#### The task:
Of all the lines in the entries below, give again exactly those starting at the line containing "Identify the click" and ending at the line containing "Frichem (54, 2385)", both ends included, and no others.

#### Supplied entries:

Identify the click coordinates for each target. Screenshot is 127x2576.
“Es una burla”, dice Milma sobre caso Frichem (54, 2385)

...

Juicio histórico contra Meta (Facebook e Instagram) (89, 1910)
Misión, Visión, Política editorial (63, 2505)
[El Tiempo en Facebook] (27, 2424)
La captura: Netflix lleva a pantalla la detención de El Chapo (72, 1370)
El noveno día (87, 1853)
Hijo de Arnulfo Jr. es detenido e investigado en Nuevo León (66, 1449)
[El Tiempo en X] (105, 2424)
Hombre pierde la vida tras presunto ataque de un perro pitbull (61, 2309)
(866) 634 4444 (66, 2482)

#### Exercise response:
Identify the click coordinates for each target. Screenshot is 127x2576.
“Es una burla”, dice Milma sobre caso Frichem (54, 2385)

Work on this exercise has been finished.